A Polícia Científica de Mato Grosso do Sul (PCi-MS), em parceria com a Agência Estadual de Administração do Sistema Penitenciário (Agepen), realizou nos dias 1º e 3 de dezembro uma etapa de coleta de material biológico vinculada à Operação Codesul II.
Foram coletadas 69 amostras no Estabelecimento Penal de Aquidauana e 324 no Instituto Penal de Campo Grande (IPCG), totalizando 393 coletas em Mato Grosso do Sul.
A operação envolveu 16 peritos criminais, 3 agentes de Polícia Científica e 3 peritos papiloscopistas da PCi-MS. O trabalho contou também com o apoio de 19 policiais penais responsáveis pela triagem, seleção dos custodiados e acompanhamento dos procedimentos.

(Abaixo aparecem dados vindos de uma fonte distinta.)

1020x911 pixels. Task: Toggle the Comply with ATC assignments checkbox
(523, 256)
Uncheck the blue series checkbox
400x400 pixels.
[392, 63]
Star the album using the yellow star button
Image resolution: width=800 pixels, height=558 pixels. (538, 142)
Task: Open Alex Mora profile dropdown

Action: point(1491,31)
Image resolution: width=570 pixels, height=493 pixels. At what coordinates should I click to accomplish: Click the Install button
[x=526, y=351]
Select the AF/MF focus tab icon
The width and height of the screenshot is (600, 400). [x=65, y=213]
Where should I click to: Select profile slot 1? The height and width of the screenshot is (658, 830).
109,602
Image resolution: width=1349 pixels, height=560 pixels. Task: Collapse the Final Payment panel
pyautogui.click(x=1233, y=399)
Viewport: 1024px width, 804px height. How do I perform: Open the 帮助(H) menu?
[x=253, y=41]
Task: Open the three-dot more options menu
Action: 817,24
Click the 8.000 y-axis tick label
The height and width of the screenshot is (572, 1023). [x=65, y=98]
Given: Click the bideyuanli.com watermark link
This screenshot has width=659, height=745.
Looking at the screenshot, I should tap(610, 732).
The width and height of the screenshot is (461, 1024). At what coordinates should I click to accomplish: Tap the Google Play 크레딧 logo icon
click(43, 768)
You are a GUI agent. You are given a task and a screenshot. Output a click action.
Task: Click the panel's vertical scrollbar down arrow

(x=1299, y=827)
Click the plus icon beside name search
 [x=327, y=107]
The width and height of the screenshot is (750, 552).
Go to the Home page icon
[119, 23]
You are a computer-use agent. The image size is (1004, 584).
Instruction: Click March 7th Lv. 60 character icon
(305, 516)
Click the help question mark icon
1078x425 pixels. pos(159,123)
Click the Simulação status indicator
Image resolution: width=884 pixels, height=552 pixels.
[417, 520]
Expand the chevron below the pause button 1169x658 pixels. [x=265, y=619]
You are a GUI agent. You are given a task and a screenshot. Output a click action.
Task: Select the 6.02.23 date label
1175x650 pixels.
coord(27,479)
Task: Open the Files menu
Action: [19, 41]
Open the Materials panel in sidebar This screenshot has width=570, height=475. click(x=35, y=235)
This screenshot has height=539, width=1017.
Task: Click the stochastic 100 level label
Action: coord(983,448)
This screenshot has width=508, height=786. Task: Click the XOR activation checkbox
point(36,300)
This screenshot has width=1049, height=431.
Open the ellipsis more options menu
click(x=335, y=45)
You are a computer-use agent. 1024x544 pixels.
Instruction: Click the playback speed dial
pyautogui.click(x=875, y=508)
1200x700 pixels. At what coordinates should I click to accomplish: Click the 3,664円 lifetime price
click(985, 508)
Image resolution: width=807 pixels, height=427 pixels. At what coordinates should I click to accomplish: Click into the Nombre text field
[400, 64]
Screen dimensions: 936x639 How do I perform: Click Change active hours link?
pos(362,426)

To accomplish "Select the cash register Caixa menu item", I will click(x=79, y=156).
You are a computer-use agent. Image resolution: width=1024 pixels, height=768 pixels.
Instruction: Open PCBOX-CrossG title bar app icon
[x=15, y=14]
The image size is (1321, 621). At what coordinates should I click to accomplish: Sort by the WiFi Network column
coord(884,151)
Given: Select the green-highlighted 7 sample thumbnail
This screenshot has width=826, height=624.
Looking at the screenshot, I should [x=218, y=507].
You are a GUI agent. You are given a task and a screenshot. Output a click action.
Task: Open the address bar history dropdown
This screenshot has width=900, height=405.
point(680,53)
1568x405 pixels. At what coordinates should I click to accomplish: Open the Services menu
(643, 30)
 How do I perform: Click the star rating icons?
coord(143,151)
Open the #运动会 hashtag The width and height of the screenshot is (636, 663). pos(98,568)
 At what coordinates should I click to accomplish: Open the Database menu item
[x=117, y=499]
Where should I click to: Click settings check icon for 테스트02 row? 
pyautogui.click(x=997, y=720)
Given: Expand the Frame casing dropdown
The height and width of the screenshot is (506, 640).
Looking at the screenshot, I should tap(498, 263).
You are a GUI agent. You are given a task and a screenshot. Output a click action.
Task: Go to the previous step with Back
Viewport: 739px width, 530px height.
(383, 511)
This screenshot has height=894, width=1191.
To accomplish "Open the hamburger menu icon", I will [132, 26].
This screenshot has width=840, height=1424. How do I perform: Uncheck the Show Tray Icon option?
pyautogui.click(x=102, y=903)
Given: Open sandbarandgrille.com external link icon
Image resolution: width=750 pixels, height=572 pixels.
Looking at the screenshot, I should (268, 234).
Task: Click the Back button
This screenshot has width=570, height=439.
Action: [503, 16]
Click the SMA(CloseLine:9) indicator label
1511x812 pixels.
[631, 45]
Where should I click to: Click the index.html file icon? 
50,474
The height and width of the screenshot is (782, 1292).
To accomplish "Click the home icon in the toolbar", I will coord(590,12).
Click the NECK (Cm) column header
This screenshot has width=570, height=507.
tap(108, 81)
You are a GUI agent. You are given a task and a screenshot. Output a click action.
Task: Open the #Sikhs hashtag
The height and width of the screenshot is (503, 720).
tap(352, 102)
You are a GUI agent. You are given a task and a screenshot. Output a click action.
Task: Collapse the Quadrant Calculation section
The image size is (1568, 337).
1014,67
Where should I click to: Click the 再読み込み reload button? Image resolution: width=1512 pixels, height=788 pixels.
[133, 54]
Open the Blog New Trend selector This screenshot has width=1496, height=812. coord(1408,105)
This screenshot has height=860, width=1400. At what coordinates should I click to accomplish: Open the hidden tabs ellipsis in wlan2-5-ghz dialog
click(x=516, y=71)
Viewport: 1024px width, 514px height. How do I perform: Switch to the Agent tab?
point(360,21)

As amostras seguem para realização de exames de DNA no Instituto de Análises Laboratoriais Forenses (IALF). Após os exames, os perfis passam por validação e são inseridos na Rede Integrada de Bancos de Perfis Genéticos, coordenada pelo Ministério da Justiça e Segurança Pública.
A ação integra um esforço coordenado pela Secretaria de Estado de Justiça e Segurança Pública (Sejusp) e faz parte de uma operação conjunta entre Polícias Científicas e Polícias Penais dos estados do Rio Grande do Sul, Santa Catarina, Paraná e Mato Grosso do Sul. Cada estado executa sua etapa conforme cronograma próprio, com o objetivo de ampliar a base de dados genética nacional.
A iniciativa segue as diretrizes da Lei Federal nº 12.654/2012, que determina a coleta de DNA de condenados por crimes violentos ou hediondos.